As of April 19, one week before the latest day for which there is data, the state had seen 2,745 cases and 72 deaths. There were 1,625 cases and 35 deaths one week prior to that.

Data presented by state officials Friday estimates there will be about 6,400 cases by the end of this week.

As more COVID-19 cases are confirmed, the count in Sussex County continues to grow. Though Sussex has more cases per capita than any other county, New Castle County had held the mark for most total instances since the initial case. Over the weekend, however, Sussex passed the northernmost county.

It now has seen 1,870 cases and 45 deaths, meaning it has about 24 percent of the state’s population but 45 percent of its COVID-19 cases.

There have been 1,629 cases and 57 deaths involving New Castle County, with 652 cases and 23 deaths involving Kent County. In 11 instances, the patient’s home is unknown.

According to data from DPH, six ZIP codes in the state have had at least 1 percent of residents test positive. All are in Sussex, and two encompassing the greater Georgetown area have seen cases in at least 2.7 percent of residents.

Part of the increase is attributable to Hispanic workers at poultry plants in Sussex, state officials have said. Many of those individuals speak limited or no English and live and work in tight quarters, meaning they are less aware of the virus and it has an avenue to easily spread.

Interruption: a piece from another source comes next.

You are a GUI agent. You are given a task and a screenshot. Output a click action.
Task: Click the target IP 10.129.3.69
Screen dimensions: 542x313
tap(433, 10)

Delaware announced new efforts last week to help Sussex Countians, including partnering with hospitals and poultry plants to offer free testing and provide educational materials and essential items like hand sanitizer and bandanas.

DPH has stopped offering information on specific deaths, announcing Saturday it will not be providing the age, gender and location of each victim.

“As we now have over 100 deaths, tracking specific information for individual deaths gets more challenging and we want to make sure our information is accurate,” DPH spokeswoman Stacey Hofmann wrote in an email Monday. “The long-term care section was removed Saturday, but we may look to provide it weekly rather than daily moving forward.

“We are evaluating that, but we want to make sure we are sharing information in a way that limits potential errors, is accurate to the best of our knowledge and provides information that is truly valuable to Delawareans.”

Seventy-seven deaths have involved residents of long-term facilities. As of 6 p.m. Thursday, there were 59 such deaths and 244 cases, including 19 fatalities at Genesis Healthcare’s Milford Center and 11 at Little Sisters of the Poor.

Statewide, those who have had confirmed cases range in age from less than a year old to 103, with deaths involving people from ages 32 to 103, according to DPH. The vast majority of people who died were elderly.

In all, there have been 1,882 cases and 62 deaths involving men, 2,246 cases and 63 deaths involving women and 34 cases involving a person of unknown gender.

The five new deaths announced Monday include one woman and four men, with the individuals ranging in age from 71 to 92. Two were New Castle County residents, one was a Kent resident and two were Sussex residents.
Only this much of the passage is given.